Use of terms "astronomy" and "astrophysics"
"Astronomy" and "astrophysics" are synonyms. Based on strict dictionary definitions, "astronomy" refers to "the study of objects and matter outside the Earth's atmosphere and of their physical and chemical properties," while "astrophysics" refers to the branch of astronomy dealing with "the behavior, physical properties, and dynamic processes of celestial objects and phenomena". In some cases, as in the introduction of the introductory textbook The Physical Universe by Frank Shu, "astronomy" may be used to describe the qualitative study of the subject, whereas "astrophysics" is used to describe the physics-oriented version of the subject. However, since most modern astronomical research deals with subjects related to physics, modern astronomy could actually be called astrophysics. Some fields, such as astrometry, are purely astronomy rather than also astrophysics. Various departments in which scientists carry out research on this subject may use "astronomy" and "astrophysics", partly depending on whether the department is historically affiliated with a physics department, and many professional astronomers have physics rather than astronomy degrees. Some titles of the leading scientific journals in this field include The Astronomical Journal, The Astrophysical Journal, and Astronomy & Astrophysics.

History

Ancient times

In early historic times, astronomy only consisted of the observation and predictions of the motions of objects visible to the naked eye. In some locations, early cultures assembled massive artifacts that may have had some astronomical purpose. In addition to their ceremonial uses, these observatories could be employed to determine the seasons, an important factor in knowing when to plant crops and in understanding the length of the year.
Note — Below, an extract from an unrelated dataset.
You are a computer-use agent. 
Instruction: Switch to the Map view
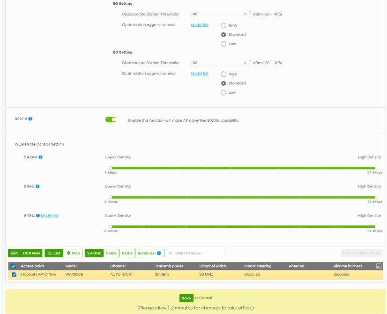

Before tools such as the telescope were invented, early study of the stars was conducted using the naked eye. As civilizations developed, most notably in Mesopotamia, Greece, Persia, India, China, Egypt, and Central America, astronomical observatories were assembled and ideas on the nature of the Universe began to develop. Most early astronomy consisted of mapping the positions of the stars and planets, a science now referred to as astrometry. From these observations, early ideas about the motions of the planets were formed, and the nature of the Sun, Moon and the Earth in the Universe were explored philosophically. The Earth was believed to be the center of the Universe with the Sun, the Moon and the stars rotating around it. This is known as the geocentric model of the Universe, or the Ptolemaic system, named after Ptolemy.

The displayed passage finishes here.